Turning to the south slope of the hill are the major religious sites of the sanctuaries of Dionysos and Asklepios. Beyond these lies a terrace west of the Asklepieion where there are a number of smaller sanctuaries. The Mycenaean spring on this site had been enclosed in a spring house since the archaic period and had been a centre for the cult of Pan, the nymphs and possibly Hermes since the 5th century BCE. Its boundary was indicated by a horos built into the wall that defined the Peripatos. Susan Walker identified this as a state cult. A 1st century BCE inscription found in the location mentions Hermes, Pan, Aphrodite, the Nymphs and Isis. Additionally a small temple in antis dating from the 2nd century CE is identified with Isis which according to epigraphic evidence was restored by a private patron. Pausanias describes a temple of Themis here directly behind a monument for the hero Hippolytus, several Roman inscriptions denote Themis as the epiclesis of different goddesses. Finally there are votive niches in bedrock west of the Asklepieion. This ad hoc development does suggest that this was a site of private pilgrimage rather than public ritual. Pala considers that the Aphrodite shrines of south slope may have been part of a pilgrimage trail, along with the Aphrodite cave on the north face where the goddess was worshipped in her kourotrophic aspect, that brides and wives might have taken.

==Nymphe Sanctuary==

The Sanctuary of the Nymphe is an open air sanctuary south of the later Herodeion. It is not accessible from the Peripatos. The temple was excavated in 1955–60, when a variety of evidence of use was uncovered including a horos inscribed “boundary of the sanctuary of Nymphe”, and a large number of loutrophoroi, the majority of which were black-figure dating to the 6th century. Nymphe is an obscure figure in the pantheon who was protector of marriage and wedding ceremonies. The site comprised an altar, an oval peribolos and an apsidal structure over the altar. The loutrophoros was used by suppliants to carry water from the Kallirrhoe spring near the Ilissos river for the prenuptial bath of the bride. This procession was called the loutrophoria. The sanctuary lasted until the 1st century CE when the precinct was destroyed.

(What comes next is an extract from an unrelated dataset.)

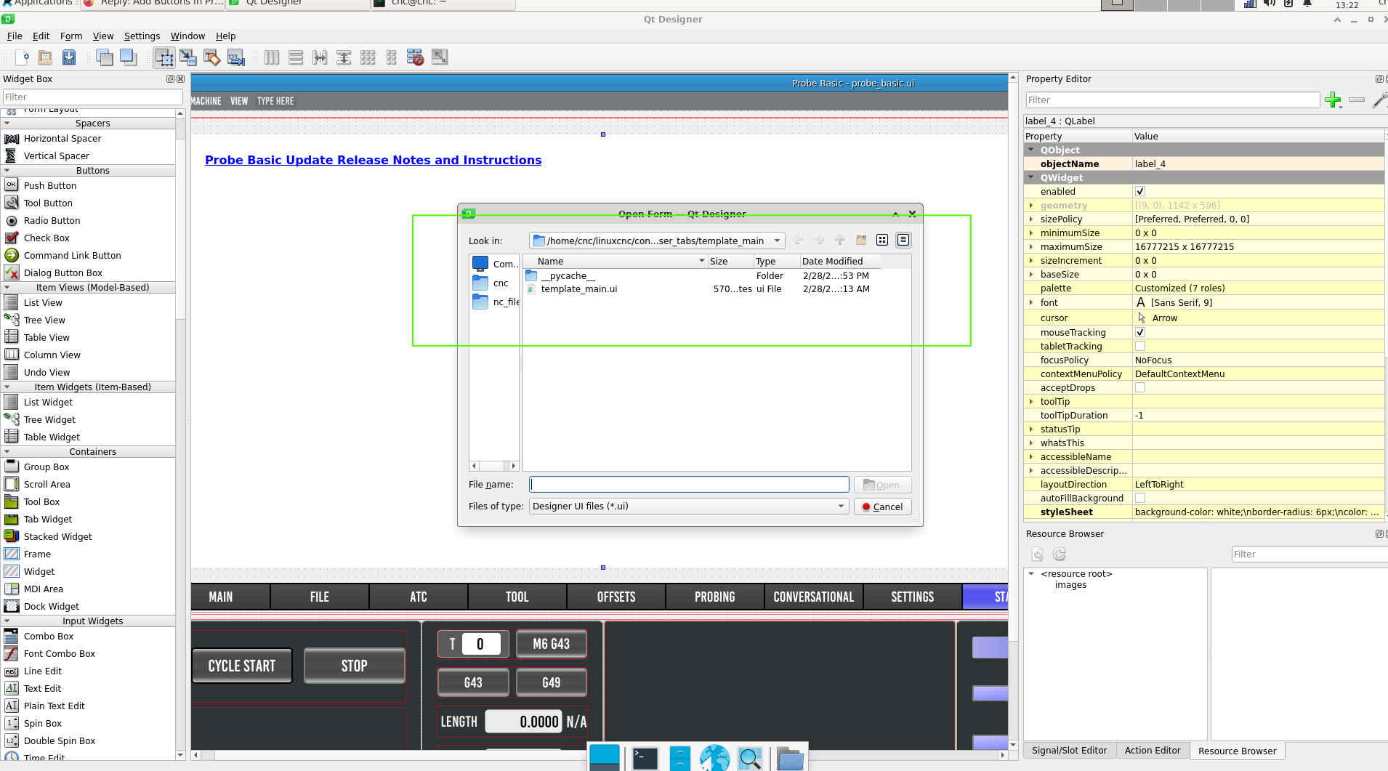Create new folder in Open Form dialog
Image resolution: width=1388 pixels, height=771 pixels.
click(861, 241)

==Aphrodite Pandemos, Peitho, Ge Kourotrophos, Demeter Chloe==
It is a point of contention whether the south slope hosted one or two shrines to Aphrodite. Besides Aphrodite Hippolytos already mentioned, it may be the case that the cult of Aphrodite Pandemos was located above the Herodeion. Pausanias lists her sanctuary along with Peitho (Goddess of Persuasion) as being west of the Asklepieion. On this terrace, which stretches to the Nike bastion, Pausanias also locates shrines to Ge Kourotrophos and Demeter Chloe. Here some pottery fragments and figurines associated with Aphrodite have been found. The other ascriptions, however, remain inconclusive.